Abstract

Links between groundwater invertebrates and their potential food resources were examined using biofilm development on fine wood. Little is known about biofilm development and organic matter content of lateral subsurface (i.e., parafluvial) environments and hyporheic habitats (upwelling and downwelling zones). Eighteen experimental baskets containing river rocks were paired by treatment in which 1 basket was supplemented with wood (six 7.2 cm × 12 cm strips of oak wood veneer). Nine pairs of baskets were buried 12 to 15 cm below the surface in Gallina Creek, a 1st-order mountain stream in northern New Mexico in late summer 1997. Three pairs were buried beneath the stream bank (i.e., parafluvial zone) and 6 pairs were buried in the hyporheic zone.
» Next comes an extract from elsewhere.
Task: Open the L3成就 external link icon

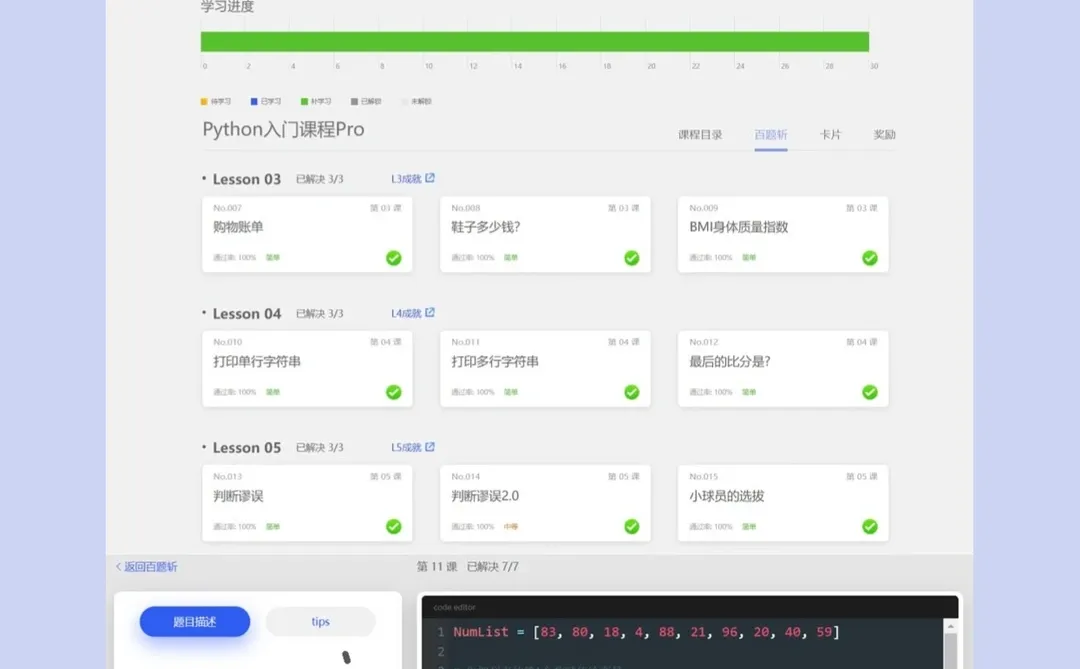Action: point(430,178)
Baskets were distributed along upwelling and downwelling reaches to assess the potential hydrologic influence of subsurface-surface exchange. Open baskets of wood veneer were placed on the streambed surface to compare fungal biomass on the surface with the subsurface. Wood in both hyporheic and parafluvial baskets was colonized by fungi, but fungal biomass was significantly greater on wood in surface water than in hyporheic and parafluvial zones. In addition, fungal biomass on hyporheic wood was significantly greater than on parafluvial wood. A similar pattern (i.e., surface > hyporheic > parafluvial) was observed for dissolved oxygen. In contrast, concentrations of retained particulate organic matter were significantly higher in the parafluvial than the hyporheic zone. Invertebrate densities were significantly greater in baskets supplemented with wood and were greater in the hyporheic zone than in the parafluvial zone. Our data suggest that wood and associated microbial biofilms represent an important food resource for interstitial invertebrate communities.